* _Work instructions_
Nothing in the records may be changed; retype them in full.

Material for the task Block Start

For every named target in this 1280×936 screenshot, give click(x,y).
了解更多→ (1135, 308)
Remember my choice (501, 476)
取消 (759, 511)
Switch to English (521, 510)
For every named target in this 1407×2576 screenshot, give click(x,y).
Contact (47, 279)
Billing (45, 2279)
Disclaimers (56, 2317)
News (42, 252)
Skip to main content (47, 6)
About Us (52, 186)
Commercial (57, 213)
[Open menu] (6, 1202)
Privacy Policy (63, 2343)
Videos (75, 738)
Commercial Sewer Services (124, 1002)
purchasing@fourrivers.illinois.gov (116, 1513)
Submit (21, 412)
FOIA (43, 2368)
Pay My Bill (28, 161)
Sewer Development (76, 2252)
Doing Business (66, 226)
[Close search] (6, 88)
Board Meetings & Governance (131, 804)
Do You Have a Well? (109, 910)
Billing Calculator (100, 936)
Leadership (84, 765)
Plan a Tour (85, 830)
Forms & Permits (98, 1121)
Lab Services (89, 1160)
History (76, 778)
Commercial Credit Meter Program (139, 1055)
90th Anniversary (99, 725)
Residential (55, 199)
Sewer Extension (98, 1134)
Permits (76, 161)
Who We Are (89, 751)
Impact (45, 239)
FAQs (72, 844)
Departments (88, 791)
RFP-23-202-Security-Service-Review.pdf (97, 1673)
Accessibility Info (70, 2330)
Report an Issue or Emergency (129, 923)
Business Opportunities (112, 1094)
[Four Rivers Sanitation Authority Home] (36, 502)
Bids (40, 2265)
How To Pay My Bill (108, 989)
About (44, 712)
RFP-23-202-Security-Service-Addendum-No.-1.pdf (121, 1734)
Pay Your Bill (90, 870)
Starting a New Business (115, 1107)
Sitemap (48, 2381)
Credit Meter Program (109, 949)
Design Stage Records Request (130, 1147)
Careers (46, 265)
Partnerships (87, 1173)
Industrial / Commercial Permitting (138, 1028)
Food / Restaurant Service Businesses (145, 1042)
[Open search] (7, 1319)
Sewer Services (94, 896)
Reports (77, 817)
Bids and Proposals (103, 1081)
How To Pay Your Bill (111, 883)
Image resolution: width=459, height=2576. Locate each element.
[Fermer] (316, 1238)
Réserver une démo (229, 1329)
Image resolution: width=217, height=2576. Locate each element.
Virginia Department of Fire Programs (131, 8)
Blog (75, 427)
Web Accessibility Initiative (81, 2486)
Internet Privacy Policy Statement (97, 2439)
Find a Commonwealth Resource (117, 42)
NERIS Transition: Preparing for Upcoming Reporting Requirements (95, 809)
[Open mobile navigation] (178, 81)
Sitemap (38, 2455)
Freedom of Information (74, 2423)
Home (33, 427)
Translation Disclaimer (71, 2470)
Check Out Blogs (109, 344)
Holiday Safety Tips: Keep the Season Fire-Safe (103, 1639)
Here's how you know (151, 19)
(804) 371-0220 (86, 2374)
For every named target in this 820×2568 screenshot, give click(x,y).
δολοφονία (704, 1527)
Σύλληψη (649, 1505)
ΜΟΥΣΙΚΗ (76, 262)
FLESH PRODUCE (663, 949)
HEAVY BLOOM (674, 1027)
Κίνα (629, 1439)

Material for the task Block End

* _Solution for this task_
For every named target in this 1280×936 screenshot, give click(x,y).
了解更多→ (1135, 308)
Remember my choice (501, 476)
取消 (759, 511)
Switch to English (521, 510)
For every named target in this 1407×2576 screenshot, give click(x,y).
Contact (47, 279)
Billing (45, 2279)
Disclaimers (56, 2317)
News (42, 252)
Skip to main content (47, 6)
About Us (52, 186)
Commercial (57, 213)
[Open menu] (6, 1202)
Privacy Policy (63, 2343)
Videos (75, 738)
Commercial Sewer Services (124, 1002)
purchasing@fourrivers.illinois.gov (116, 1513)
Submit (21, 412)
FOIA (43, 2368)
Pay My Bill (28, 161)
Sewer Development (76, 2252)
Doing Business (66, 226)
[Close search] (6, 88)
Board Meetings & Governance (131, 804)
Do You Have a Well? (109, 910)
Billing Calculator (100, 936)
Leadership (84, 765)
Plan a Tour (85, 830)
Forms & Permits (98, 1121)
Lab Services (89, 1160)
History (76, 778)
Commercial Credit Meter Program (139, 1055)
90th Anniversary (99, 725)
Residential (55, 199)
Sewer Extension (98, 1134)
Permits (76, 161)
Who We Are (89, 751)
Impact (45, 239)
FAQs (72, 844)
Departments (88, 791)
RFP-23-202-Security-Service-Review.pdf (97, 1673)
Accessibility Info (70, 2330)
Report an Issue or Emergency (129, 923)
Business Opportunities (112, 1094)
[Four Rivers Sanitation Authority Home] (36, 502)
Bids (40, 2265)
How To Pay My Bill (108, 989)
About (44, 712)
RFP-23-202-Security-Service-Addendum-No.-1.pdf (121, 1734)
Pay Your Bill (90, 870)
Starting a New Business (115, 1107)
Sitemap (48, 2381)
Credit Meter Program (109, 949)
Design Stage Records Request (130, 1147)
Careers (46, 265)
Partnerships (87, 1173)
Industrial / Commercial Permitting (138, 1028)
Food / Restaurant Service Businesses (145, 1042)
[Open search] (7, 1319)
Sewer Services (94, 896)
Reports (77, 817)
Bids and Proposals (103, 1081)
How To Pay Your Bill (111, 883)
Image resolution: width=459, height=2576. Locate each element.
[Fermer] (316, 1238)
Réserver une démo (229, 1329)
Image resolution: width=217, height=2576. Locate each element.
Virginia Department of Fire Programs (131, 8)
Blog (75, 427)
Web Accessibility Initiative (81, 2486)
Internet Privacy Policy Statement (97, 2439)
Find a Commonwealth Resource (117, 42)
NERIS Transition: Preparing for Upcoming Reporting Requirements (95, 809)
[Open mobile navigation] (178, 81)
Sitemap (38, 2455)
Freedom of Information (74, 2423)
Home (33, 427)
Translation Disclaimer (71, 2470)
Check Out Blogs (109, 344)
Holiday Safety Tips: Keep the Season Fire-Safe (103, 1639)
Here's how you know (151, 19)
(804) 371-0220 (86, 2374)
For every named target in this 820×2568 screenshot, give click(x,y).
δολοφονία (704, 1527)
Σύλληψη (649, 1505)
ΜΟΥΣΙΚΗ (76, 262)
FLESH PRODUCE (663, 949)
HEAVY BLOOM (674, 1027)
Κίνα (629, 1439)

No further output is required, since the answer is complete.